── Listed entries ──

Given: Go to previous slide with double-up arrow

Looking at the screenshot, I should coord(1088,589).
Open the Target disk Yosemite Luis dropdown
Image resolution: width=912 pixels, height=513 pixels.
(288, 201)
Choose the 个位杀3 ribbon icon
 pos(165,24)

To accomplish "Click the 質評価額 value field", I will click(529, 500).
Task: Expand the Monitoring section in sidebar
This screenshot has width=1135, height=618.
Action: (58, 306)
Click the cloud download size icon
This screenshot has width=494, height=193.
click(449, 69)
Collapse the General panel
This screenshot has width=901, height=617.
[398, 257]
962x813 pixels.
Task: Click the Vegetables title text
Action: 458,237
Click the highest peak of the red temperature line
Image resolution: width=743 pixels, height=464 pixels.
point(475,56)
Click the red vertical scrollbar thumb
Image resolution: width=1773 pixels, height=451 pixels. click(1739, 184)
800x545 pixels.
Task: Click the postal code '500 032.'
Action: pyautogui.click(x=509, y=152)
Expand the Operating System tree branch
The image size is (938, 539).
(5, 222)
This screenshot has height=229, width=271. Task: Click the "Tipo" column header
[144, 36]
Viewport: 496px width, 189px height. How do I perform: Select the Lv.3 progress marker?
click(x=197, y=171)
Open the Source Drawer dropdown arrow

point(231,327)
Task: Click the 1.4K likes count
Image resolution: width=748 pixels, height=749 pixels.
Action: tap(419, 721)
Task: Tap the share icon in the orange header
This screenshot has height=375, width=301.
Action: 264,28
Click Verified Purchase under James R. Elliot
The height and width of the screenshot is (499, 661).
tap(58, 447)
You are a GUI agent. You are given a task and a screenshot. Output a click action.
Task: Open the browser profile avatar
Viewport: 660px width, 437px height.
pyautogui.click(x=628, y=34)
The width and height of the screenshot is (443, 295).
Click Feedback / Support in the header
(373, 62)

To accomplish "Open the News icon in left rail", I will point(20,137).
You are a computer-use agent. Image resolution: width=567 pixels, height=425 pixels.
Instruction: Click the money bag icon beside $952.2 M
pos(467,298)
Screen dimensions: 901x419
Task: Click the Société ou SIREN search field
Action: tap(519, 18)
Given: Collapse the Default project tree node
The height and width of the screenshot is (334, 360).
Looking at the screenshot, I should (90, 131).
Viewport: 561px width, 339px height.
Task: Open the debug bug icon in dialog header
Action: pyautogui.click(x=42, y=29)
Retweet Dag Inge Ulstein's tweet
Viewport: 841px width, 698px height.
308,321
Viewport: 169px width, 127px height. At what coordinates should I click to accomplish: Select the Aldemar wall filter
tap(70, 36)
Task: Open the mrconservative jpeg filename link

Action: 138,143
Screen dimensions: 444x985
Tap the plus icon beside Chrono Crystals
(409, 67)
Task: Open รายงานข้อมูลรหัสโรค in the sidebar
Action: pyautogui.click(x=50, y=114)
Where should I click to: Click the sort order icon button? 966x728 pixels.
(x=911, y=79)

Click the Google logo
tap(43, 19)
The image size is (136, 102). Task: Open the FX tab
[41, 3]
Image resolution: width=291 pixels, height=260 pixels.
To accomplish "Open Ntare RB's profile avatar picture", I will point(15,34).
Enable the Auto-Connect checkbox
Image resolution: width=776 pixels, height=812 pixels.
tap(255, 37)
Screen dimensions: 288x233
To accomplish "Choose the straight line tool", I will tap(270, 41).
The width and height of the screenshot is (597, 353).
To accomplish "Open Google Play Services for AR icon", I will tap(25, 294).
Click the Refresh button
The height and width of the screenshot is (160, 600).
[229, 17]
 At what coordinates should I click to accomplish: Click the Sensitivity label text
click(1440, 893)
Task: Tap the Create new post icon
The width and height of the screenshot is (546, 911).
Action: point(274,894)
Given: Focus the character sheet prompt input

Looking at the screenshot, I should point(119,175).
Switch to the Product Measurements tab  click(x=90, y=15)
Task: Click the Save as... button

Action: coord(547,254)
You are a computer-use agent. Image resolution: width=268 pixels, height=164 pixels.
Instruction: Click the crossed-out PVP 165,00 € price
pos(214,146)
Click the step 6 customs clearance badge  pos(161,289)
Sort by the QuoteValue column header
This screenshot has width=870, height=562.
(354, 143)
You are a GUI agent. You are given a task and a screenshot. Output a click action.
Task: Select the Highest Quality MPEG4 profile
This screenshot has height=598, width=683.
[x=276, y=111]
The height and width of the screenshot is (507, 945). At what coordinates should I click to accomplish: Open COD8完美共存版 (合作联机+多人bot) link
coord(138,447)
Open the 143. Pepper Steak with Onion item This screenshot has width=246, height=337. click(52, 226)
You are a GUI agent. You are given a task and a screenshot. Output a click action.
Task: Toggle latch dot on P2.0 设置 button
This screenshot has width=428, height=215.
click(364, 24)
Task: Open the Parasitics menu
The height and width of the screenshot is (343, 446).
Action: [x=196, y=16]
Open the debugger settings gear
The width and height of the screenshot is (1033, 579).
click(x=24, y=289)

───

[Exercise prompt] Some lines in the data above may hold the word "profile". Say how many, with no other words.

[Result of this exercise] 3